#### Tarefa 1:
Reproduza, do trecho da página, a passagem de "O inquérito aberto" até "liberdade de imprensa.".
#### Tarefa 2:
Segundo o trecho da página, qual foi o primeiro alvo atingido pelo inquérito aberto pelo STF?
#### Tarefa 3:
As afirmações (a), (b) e (c) a seguir concordam com o trecho da página? (a) A nota das entidades é datada de Brasília, 15 de abril de 2019. (b) As entidades afirmam que a legislação brasileira não prevê recursos para quem se julgar atingido pelos meios de comunicação. (c) O inquérito do STF foi aberto para apurar "fake news" contra ministros de outros tribunais.

As entidades assinalam que a legislação brasileira prevê recursos no campo dos danos morais e do direito de resposta para quem se julgar injustamente atingido pelos meios de comunicação. A censura é inconstitucional e incompatível com os valores democráticos.”

Brasília, 15 de abril de 2019.

ASSOCIAÇÃO NACIONAL DE EDITORES DE REVISTAS (ANER)

ASSOCIAÇÃO NACIONAL DE JORNAIS (ANJ)

COM A PALAVRA, ABRAJI

O inquérito aberto pelo Supremo Tribunal Federal (STF) para apurar a disseminação de “fake news” contra os ministros do próprio tribunal atingiu hoje seu primeiro alvo: a liberdade de imprensa.

#### Seção de dados:

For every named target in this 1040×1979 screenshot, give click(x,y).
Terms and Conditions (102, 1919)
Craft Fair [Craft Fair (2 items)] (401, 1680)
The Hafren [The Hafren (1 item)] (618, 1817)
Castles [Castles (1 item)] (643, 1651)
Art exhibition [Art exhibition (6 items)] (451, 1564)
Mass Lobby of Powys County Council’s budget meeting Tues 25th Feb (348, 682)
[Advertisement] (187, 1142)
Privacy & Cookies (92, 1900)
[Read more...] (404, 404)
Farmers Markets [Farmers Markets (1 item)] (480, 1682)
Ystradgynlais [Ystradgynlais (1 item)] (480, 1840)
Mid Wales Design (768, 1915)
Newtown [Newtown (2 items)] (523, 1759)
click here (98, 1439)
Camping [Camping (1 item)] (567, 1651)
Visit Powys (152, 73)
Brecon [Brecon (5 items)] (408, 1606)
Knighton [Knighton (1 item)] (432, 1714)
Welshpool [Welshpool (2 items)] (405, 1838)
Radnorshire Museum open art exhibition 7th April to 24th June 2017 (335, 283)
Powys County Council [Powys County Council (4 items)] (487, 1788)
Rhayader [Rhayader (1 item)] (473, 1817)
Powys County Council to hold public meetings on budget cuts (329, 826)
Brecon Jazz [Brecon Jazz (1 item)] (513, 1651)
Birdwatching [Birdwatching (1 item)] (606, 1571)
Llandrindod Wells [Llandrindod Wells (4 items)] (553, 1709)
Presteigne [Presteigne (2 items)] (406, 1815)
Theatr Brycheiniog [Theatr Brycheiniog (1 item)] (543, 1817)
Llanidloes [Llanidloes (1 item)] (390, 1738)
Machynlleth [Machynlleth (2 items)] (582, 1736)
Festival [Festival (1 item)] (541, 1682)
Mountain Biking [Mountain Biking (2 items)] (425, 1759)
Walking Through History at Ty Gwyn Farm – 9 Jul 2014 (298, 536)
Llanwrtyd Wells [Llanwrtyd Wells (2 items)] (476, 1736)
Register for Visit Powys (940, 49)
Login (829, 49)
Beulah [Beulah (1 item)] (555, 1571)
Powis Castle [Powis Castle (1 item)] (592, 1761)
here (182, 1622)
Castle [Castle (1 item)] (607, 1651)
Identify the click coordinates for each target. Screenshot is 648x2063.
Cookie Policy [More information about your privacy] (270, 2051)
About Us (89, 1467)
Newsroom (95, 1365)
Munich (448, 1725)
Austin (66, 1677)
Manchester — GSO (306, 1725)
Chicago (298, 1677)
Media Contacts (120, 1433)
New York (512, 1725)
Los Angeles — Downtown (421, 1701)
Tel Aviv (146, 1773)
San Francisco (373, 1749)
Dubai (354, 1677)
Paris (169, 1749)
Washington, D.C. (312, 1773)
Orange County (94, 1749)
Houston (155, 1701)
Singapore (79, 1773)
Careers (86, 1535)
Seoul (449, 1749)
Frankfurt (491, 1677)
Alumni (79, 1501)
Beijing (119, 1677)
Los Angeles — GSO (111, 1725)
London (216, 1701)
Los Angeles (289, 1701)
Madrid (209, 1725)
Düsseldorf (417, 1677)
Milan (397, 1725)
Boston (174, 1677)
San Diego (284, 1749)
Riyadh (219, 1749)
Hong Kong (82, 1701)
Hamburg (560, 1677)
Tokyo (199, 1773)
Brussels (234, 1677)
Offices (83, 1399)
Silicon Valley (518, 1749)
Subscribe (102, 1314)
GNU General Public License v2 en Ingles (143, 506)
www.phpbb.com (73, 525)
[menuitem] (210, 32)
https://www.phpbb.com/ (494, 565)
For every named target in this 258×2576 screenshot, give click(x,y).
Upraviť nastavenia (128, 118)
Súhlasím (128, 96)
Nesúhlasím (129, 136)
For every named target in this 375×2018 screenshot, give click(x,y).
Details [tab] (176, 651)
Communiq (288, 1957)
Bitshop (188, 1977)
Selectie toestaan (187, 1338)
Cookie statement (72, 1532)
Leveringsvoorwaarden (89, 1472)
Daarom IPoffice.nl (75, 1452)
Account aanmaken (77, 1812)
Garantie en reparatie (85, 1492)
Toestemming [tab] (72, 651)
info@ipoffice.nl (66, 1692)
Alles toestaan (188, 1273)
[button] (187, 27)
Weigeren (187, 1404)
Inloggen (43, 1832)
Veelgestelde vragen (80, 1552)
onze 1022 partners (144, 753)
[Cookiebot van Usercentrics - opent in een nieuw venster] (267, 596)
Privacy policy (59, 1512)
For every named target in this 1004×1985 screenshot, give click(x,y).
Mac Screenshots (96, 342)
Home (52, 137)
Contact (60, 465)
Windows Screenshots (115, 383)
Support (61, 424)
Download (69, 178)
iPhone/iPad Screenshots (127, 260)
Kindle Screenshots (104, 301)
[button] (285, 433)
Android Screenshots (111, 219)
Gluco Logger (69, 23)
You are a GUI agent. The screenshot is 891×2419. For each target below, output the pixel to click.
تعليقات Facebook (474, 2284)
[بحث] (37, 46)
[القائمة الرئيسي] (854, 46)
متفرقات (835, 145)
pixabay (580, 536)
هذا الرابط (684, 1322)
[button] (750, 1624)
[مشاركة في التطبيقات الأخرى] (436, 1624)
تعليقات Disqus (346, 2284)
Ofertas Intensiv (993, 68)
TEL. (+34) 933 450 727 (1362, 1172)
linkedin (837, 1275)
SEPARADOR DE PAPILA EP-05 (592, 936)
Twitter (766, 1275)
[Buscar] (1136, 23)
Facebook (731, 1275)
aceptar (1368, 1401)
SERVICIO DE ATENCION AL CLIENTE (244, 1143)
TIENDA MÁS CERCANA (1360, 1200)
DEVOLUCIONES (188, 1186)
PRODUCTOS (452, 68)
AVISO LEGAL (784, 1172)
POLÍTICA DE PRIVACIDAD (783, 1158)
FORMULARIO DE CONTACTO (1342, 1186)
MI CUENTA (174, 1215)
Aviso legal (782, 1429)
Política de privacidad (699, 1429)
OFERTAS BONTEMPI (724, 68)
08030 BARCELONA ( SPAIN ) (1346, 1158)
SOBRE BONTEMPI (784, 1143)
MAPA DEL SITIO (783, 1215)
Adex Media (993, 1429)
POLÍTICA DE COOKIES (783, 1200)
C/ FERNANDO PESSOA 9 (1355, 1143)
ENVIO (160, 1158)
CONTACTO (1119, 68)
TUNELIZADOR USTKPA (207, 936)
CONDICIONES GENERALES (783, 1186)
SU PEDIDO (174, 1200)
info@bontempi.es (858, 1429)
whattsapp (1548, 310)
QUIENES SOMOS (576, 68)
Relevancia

#### Resposta 1:
O inquérito aberto pelo Supremo Tribunal Federal (STF) para apurar a disseminação de “fake news” contra os ministros do próprio tribunal atingiu hoje seu primeiro alvo: a liberdade de imprensa.

#### Resposta 2:
A liberdade de imprensa.

#### Resposta 3:
(a) Sim: "Brasília, 15 de abril de 2019."
(b) Não: "a legislação brasileira prevê recursos no campo dos danos morais e do direito de resposta para quem se julgar injustamente atingido pelos meios de comunicação"
(c) Não: "contra os ministros do próprio tribunal"